[Task goal] Only the lines from the top of the data through the line with "PROFILE (245, 101)" should be repeated, each exactly as written.

[Record excerpts]

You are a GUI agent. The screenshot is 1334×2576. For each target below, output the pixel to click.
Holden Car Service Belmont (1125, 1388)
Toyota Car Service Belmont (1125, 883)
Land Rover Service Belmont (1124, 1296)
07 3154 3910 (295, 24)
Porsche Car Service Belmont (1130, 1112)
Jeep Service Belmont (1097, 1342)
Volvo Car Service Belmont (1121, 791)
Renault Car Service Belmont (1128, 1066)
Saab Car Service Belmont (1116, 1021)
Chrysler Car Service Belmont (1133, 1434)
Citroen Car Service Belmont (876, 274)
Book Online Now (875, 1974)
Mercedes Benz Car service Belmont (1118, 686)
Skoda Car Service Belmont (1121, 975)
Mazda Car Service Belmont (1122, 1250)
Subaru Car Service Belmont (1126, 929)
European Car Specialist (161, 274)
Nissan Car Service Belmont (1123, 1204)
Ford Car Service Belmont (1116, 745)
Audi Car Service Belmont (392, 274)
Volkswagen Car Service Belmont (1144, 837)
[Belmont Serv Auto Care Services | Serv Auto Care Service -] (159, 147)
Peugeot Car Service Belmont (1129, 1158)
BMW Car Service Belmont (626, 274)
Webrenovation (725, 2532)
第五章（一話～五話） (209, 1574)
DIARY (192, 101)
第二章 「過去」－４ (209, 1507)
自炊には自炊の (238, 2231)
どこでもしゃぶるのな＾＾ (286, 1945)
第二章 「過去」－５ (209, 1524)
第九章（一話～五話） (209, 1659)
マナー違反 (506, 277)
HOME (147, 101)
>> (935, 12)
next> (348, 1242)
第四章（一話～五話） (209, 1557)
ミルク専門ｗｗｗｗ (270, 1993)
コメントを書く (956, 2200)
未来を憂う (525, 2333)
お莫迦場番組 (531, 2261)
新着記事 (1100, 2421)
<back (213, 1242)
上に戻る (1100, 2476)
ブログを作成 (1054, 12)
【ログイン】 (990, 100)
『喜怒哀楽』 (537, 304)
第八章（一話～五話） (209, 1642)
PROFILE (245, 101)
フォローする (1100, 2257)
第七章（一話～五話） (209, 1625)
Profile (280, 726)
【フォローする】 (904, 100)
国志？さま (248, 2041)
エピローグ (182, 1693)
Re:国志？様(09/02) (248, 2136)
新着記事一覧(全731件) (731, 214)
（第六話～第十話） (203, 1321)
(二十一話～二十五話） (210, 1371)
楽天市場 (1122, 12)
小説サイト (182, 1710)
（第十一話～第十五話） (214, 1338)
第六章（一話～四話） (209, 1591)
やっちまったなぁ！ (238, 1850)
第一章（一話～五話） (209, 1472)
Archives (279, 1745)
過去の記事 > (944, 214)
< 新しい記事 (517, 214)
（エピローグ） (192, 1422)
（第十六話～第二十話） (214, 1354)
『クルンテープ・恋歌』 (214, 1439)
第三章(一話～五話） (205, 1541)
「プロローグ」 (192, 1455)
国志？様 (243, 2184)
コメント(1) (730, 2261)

[Reply to the task]
You are a GUI agent. The screenshot is 1334×2576. For each target below, output the pixel to click.
Holden Car Service Belmont (1125, 1388)
Toyota Car Service Belmont (1125, 883)
Land Rover Service Belmont (1124, 1296)
07 3154 3910 (295, 24)
Porsche Car Service Belmont (1130, 1112)
Jeep Service Belmont (1097, 1342)
Volvo Car Service Belmont (1121, 791)
Renault Car Service Belmont (1128, 1066)
Saab Car Service Belmont (1116, 1021)
Chrysler Car Service Belmont (1133, 1434)
Citroen Car Service Belmont (876, 274)
Book Online Now (875, 1974)
Mercedes Benz Car service Belmont (1118, 686)
Skoda Car Service Belmont (1121, 975)
Mazda Car Service Belmont (1122, 1250)
Subaru Car Service Belmont (1126, 929)
European Car Specialist (161, 274)
Nissan Car Service Belmont (1123, 1204)
Ford Car Service Belmont (1116, 745)
Audi Car Service Belmont (392, 274)
Volkswagen Car Service Belmont (1144, 837)
[Belmont Serv Auto Care Services | Serv Auto Care Service -] (159, 147)
Peugeot Car Service Belmont (1129, 1158)
BMW Car Service Belmont (626, 274)
Webrenovation (725, 2532)
第五章（一話～五話） (209, 1574)
DIARY (192, 101)
第二章 「過去」－４ (209, 1507)
自炊には自炊の (238, 2231)
どこでもしゃぶるのな＾＾ (286, 1945)
第二章 「過去」－５ (209, 1524)
第九章（一話～五話） (209, 1659)
マナー違反 (506, 277)
HOME (147, 101)
>> (935, 12)
next> (348, 1242)
第四章（一話～五話） (209, 1557)
ミルク専門ｗｗｗｗ (270, 1993)
コメントを書く (956, 2200)
未来を憂う (525, 2333)
お莫迦場番組 (531, 2261)
新着記事 (1100, 2421)
<back (213, 1242)
上に戻る (1100, 2476)
ブログを作成 (1054, 12)
【ログイン】 (990, 100)
『喜怒哀楽』 (537, 304)
第八章（一話～五話） (209, 1642)
PROFILE (245, 101)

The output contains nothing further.